If someone’s looking for documentation ideas, here are a couple:

  • the deskbar menu structure. Package should include a symlink in data/deskbar/menu/Applications/
  • the .PackageInfo file. I believe I’ve seen good documentation for this, just couldn’t find it. What I did find was a fairly rigorous outline of the syntax in Backus-Naur type notation but little info about the meaning, for example, of “cmd:” type prefix. You could construct a syntactically correct file, but not be sure what it’s going to do.

Started anew with a new name and signature and… the signature in the resources was not enough. It needs an entry in the mime db pointing to the right path, something I had from previous experiments (lazy as I am I call everything test). The entry is added with mimeset -af file (if you don’t force it and there’s an entry already pointing to some other path, it won’t be updated), and that uses the signature from the attributes.

I don’t know. That worked for me - mimeset - but then I started another experiment, and didn’t have to do either of these extra steps.

  • Compile with long and useless signature
  • run Identify option
  • addattr BEOS:APP_SIG
  • run FileTypes add-on, set application flags, save (this step apparently unnecessary.)

… registers as recent application.

Last one does it. You can check before using FileTypes that there were no resource (with xres -l file) and no mime db entry (~/config/settings/mime_db/application/whatever), and that they were created afterwards.
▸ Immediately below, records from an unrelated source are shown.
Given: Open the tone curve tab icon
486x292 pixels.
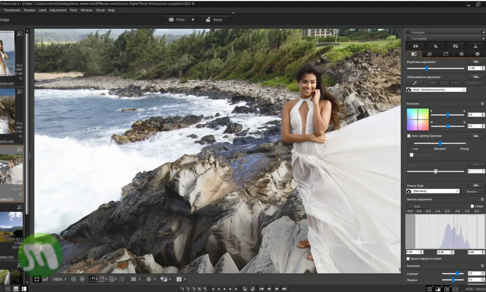Looking at the screenshot, I should (x=446, y=54).
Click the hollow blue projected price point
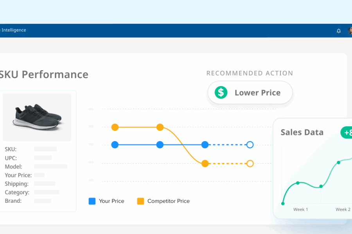This screenshot has width=352, height=234. click(250, 145)
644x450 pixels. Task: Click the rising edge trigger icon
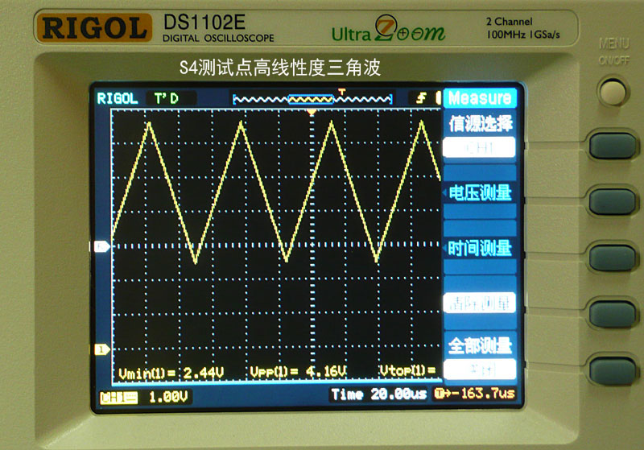[420, 98]
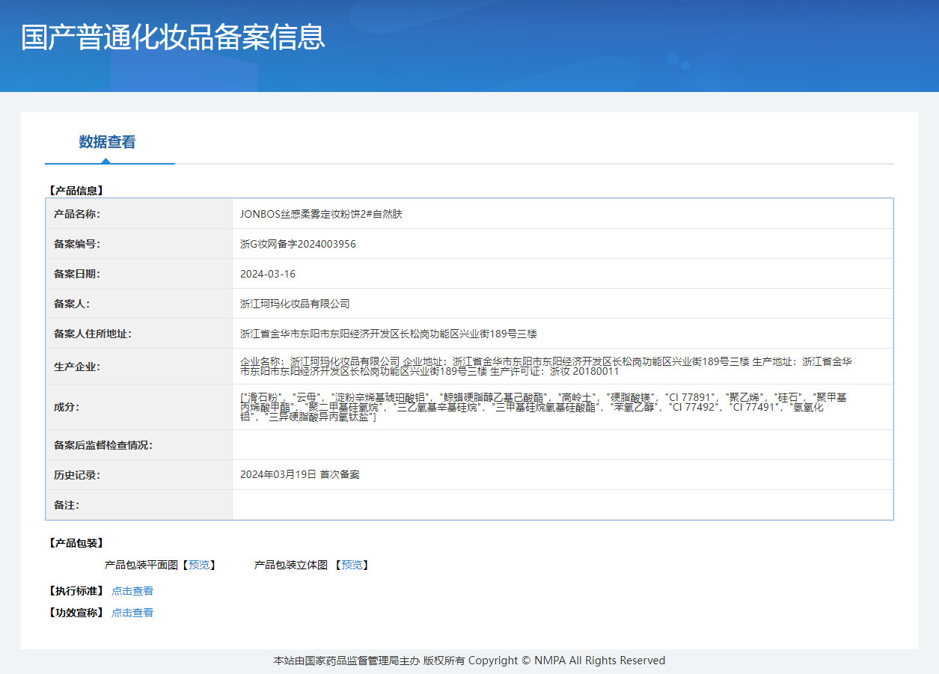Open the 数据查看 tab

[108, 142]
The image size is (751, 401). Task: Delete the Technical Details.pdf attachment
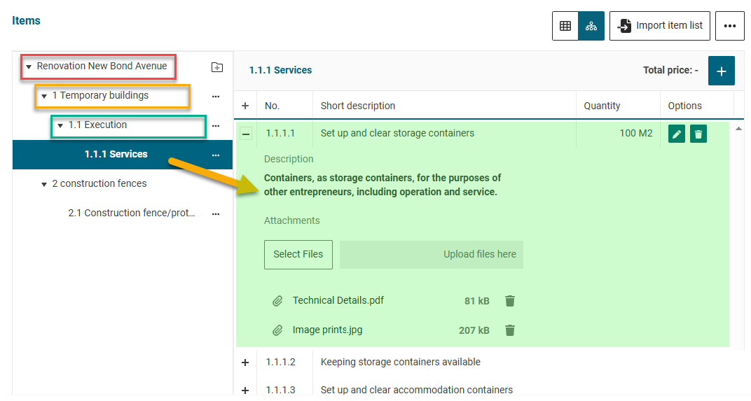tap(510, 301)
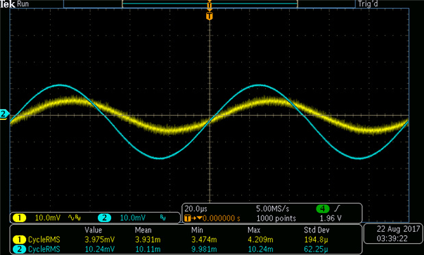
Task: Click the 1.96 V trigger level readout
Action: (x=330, y=218)
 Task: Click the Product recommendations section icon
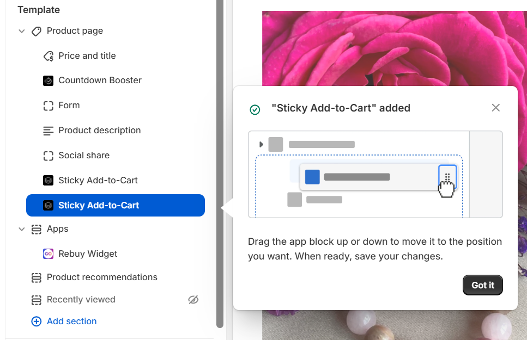tap(37, 277)
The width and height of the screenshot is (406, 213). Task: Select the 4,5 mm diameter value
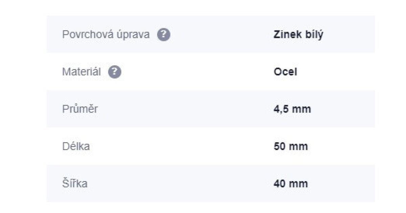pyautogui.click(x=292, y=109)
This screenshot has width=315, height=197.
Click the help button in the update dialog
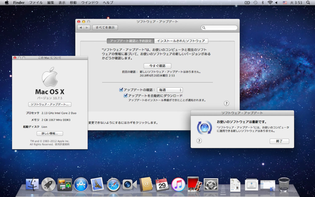[199, 141]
Could be, but apparently those resources and entries aren’t needed beforehand. In a couple tests, the first 3 steps were sufficient to get into Recents.

Afterwards, /boot/home/config/settings/mime_db/applications/$SIG has been set up, apparently in the process of launching the file.
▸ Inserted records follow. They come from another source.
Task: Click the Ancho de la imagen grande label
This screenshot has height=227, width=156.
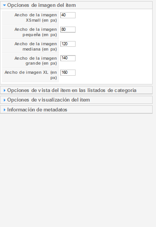Action: click(x=35, y=61)
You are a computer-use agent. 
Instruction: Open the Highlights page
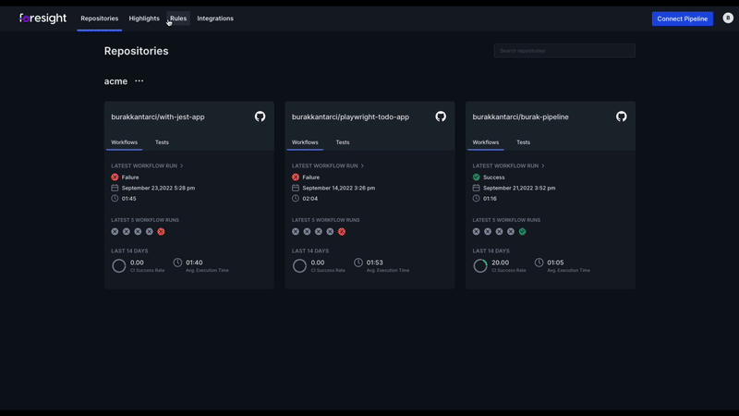click(144, 18)
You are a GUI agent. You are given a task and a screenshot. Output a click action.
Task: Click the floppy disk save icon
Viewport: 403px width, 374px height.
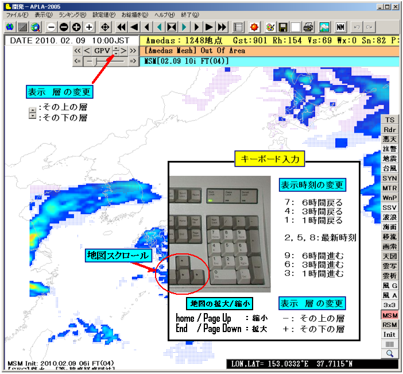pyautogui.click(x=283, y=27)
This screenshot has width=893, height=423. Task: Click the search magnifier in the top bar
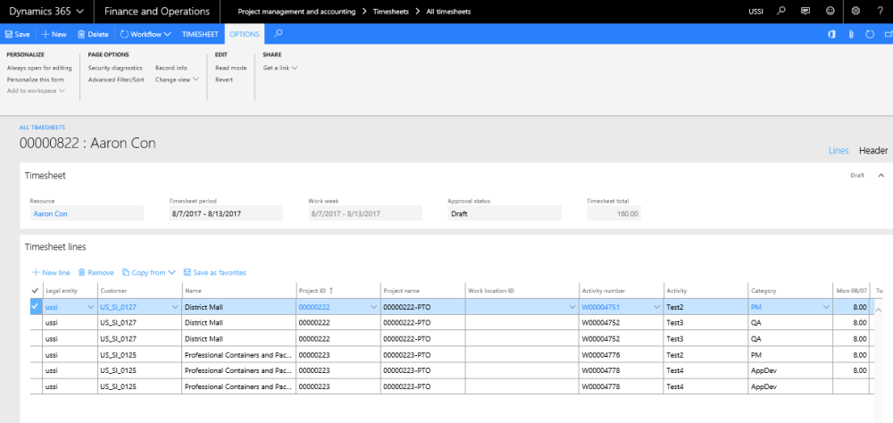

My guess is that when it doesn’t work, it’s because something is wrong in this apparatus. Then when you run it through FileTypes, maybe that fixes it … or maybe it doesn’t, maybe it takes mimeset, depends on what’s wrong. Maybe somehow that SYS:NAME did lead to the problem getting fixed, when FileTypes hadn’t. I haven’t been looking at the mime_db data. If I ever find another case where this doesn’t work automatically, I’ll look at that while I’m experimenting.

The registrar_server, which keep these recents apps list, requires to add a new entry to that list that:

  • the app must have a signature (list is kept by signature as key). So, either an executable using a BApplication that will identify by itself and automatically to BRoster (and then to registrar_server) or via an attribute BEOS:APP_SIG (which can be extracted from ressource by MIME auto detection) to the executable file
  • the app should NOT have “args only” nor “background app” flags set. I dunno if no flags is known (no ressource/attribute BEOS:APP_FLAGS) what is the expected behavior.
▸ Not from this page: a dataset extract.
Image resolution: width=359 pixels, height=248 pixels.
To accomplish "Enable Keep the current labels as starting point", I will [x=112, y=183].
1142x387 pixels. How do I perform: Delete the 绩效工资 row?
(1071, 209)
Which means that, by default, any simple, non BeOS/Haiku aware ELF executable, like a simple hello_world.c or a rust compiled binary, won’t qualify.

That’s my understanding.

For those interested on details:

This is true because of the “by default” qualification, and also applies to C++ programs. If an executable on the other hand can manage to construct BApplication with a signature, it will qualify, however it was compiled. With a language other than C++, there will just need to be a foreign C++ interface library.

That’s just a fine point. Where my test cases differ, is that it looks to me like the BEOS:APP_SIG attribute is really necessary, along with (I assume) the BApplication signature - it isn’t just one or the other.

And I did start with this one case where that initially wasn’t enough, for whatever reason.